Extract START

In their new contract, Twin Cities nurses successfully stopped concessions that would have affected patient care, but the effort to achieve safe staffing is not over, the president of the Minnesota Nurses Association said. By an overwhelming margin, MNA members Tuesday ratified a new three-year contract with 14 metro-area hospitals that did not include the nurses’ top priority: specific nurse-patient ratios. Yet the contract campaign did succeed in furthering the goal of improved health care, MNA President Linda Hamilton said in an interview Wednesday.
|MNA President Linda Hamilton leads a rally during the nurses’ contract campaign.|
“There’s not a patient out there, there’s not a politician – Republican or Democrat – who doesn’t know the issue,” she said. “We still have some work to do. But patients should know I truly believe the nurses will be there for them. We will fight the fight.”
Instead of a ratio, the new contract strengthens the commitment of hospital management and union nurses to address staffing concerns through workplace Staffing Advisory Committees, Hamilton said. In addition, she said, the agreement prevents hospitals from assigning nurses to work in other facilities without their permission and preserves language in some contracts that allows registered nurses to refuse to take on more patients if their unit is overloaded.
Fighting off these concessions was a victory for patient safety, Hamilton said.
Building the campaign
The union is planning a number of strategies – both internal and external – to continue the campaign for safe staffing, she said. They include:
• Educating nurses to use language in their contract to protect patients.
• Holding regular meetings of the chairs of the Staffing Advisory Committees to discuss progress in the various facilities.
• Releasing more information to the public about unsafe staffing situations in hospitals.
• Providing tools, such as a checklist of questions, for patients and patient advocates to use to demand better care when hospitalized.
• Meeting regularly with elected officials to raise their awareness.
While the recent contract campaign, which began in March, affected only Twin Cities hospitals, the union plans to take its safe staffing message statewide, Hamilton said.

Extract END
Extracted information START

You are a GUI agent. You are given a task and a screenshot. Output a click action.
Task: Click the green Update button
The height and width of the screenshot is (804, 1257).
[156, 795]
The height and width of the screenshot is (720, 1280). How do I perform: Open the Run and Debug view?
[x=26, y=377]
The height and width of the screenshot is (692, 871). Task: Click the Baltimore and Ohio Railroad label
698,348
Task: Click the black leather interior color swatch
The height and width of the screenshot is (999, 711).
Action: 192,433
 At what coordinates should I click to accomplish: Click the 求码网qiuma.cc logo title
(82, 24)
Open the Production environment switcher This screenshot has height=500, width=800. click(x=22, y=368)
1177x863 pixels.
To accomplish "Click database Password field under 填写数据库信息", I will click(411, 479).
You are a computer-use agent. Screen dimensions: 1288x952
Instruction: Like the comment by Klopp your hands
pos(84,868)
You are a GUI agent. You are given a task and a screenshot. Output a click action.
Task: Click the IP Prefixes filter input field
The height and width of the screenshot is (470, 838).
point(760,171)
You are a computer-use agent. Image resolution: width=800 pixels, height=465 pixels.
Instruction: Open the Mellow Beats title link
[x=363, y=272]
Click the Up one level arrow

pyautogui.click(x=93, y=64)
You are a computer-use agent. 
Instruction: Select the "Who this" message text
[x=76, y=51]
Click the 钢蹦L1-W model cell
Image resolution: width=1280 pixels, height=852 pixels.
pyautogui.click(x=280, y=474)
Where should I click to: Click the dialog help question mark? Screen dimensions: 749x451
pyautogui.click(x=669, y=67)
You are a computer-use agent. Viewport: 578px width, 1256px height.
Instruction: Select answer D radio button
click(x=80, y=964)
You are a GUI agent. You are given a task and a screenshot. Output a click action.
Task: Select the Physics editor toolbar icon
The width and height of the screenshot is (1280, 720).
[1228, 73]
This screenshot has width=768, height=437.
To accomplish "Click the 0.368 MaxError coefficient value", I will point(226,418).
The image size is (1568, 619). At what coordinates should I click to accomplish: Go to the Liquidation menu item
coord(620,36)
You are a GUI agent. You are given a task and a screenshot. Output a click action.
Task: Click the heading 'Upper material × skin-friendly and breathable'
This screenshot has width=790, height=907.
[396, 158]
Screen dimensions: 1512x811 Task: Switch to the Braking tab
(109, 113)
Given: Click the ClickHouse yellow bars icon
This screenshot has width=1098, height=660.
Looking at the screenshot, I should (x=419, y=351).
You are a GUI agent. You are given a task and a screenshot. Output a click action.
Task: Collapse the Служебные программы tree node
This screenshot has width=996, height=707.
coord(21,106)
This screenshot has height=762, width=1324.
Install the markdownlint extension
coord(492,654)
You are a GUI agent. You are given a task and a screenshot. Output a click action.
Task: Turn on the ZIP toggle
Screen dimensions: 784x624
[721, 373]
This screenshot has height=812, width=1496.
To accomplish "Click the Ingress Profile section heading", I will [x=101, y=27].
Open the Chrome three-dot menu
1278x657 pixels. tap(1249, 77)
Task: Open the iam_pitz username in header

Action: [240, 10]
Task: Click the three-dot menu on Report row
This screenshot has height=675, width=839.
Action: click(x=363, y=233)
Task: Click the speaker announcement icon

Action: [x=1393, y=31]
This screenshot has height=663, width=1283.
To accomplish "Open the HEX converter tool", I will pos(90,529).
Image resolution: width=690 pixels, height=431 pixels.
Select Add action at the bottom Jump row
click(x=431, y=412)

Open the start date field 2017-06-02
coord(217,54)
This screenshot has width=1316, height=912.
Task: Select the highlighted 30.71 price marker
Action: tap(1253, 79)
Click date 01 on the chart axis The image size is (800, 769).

Extracted information END

● **Exercises to complete**
1/ Answer these questions from the article on the nurses' contract, giving each answer on its own line.
(a) How many metro-area hospitals does the new contract cover?
(b) In what month did the recent contract campaign begin?
(c) What does the agreement prevent hospitals from doing when they assign nurses?
2/ Duplicate the stretch of the nurses' contract article from "While the recent" through "statewide, Hamilton said.".
3/ Pick up the article on the Twin Cities nurses' contract where it stops, and continue it.

● **Written responses**
1/
(a) 14
(b) March
(c) Assigning nurses to work in other facilities without their permission

2/
While the recent contract campaign, which began in March, affected only Twin Cities hospitals, the union plans to take its safe staffing message statewide, Hamilton said.

3/
“We will try, every time we’re at the [bargaining] table, because it is the right thing to do,” she said. “We may get it [safe staffing language] in a contract. We’re not going to wait for that to happen. We’ll keep working at the Legislature” for a state law requiring nurse-patient ratios.
An energized membership
The months-long struggle for a contract, which included a one-day walkout June 10, ended just as nurses were preparing to engage in an open-ended strike. The experience was exhausting – and energizing, Hamilton said.
“I’m proud of my nurses,” she said. “We are in a place where we were not before.”
The MNA mobilized its members and took on a prominent role in the labor movement. Its national organization, National Nurses United, also grew in visibility.
Hamilton, who has worked for nearly 30 years as a registered nurse, most of them at Minneapolis Children’s Hospital, has seen many changes in her workplaces.
“Now we are taking care of twice as many patients as when I started and they are sicker,” she said. “We’ve been experiencing a slow speed-up. As a result, people started doubting their own abilities. You don’t want to admit you can’t keep up with the nurse next to you. Then we realized everybody was there.”
In recent months, Hamilton has fielded calls and e-mails from nurses as far away as Texas and Kentucky, all expressing the same concerns about staffing.
Ultimately, the solution to the staffing issue is tied to even bigger questions about health care in the United States and the lack of social justice in general, Hamilton said.
“I would love to see the need for nurses decrease because we have a healthy society,” she said. “But to reduce the number of nurses only to make more money is not acceptable.”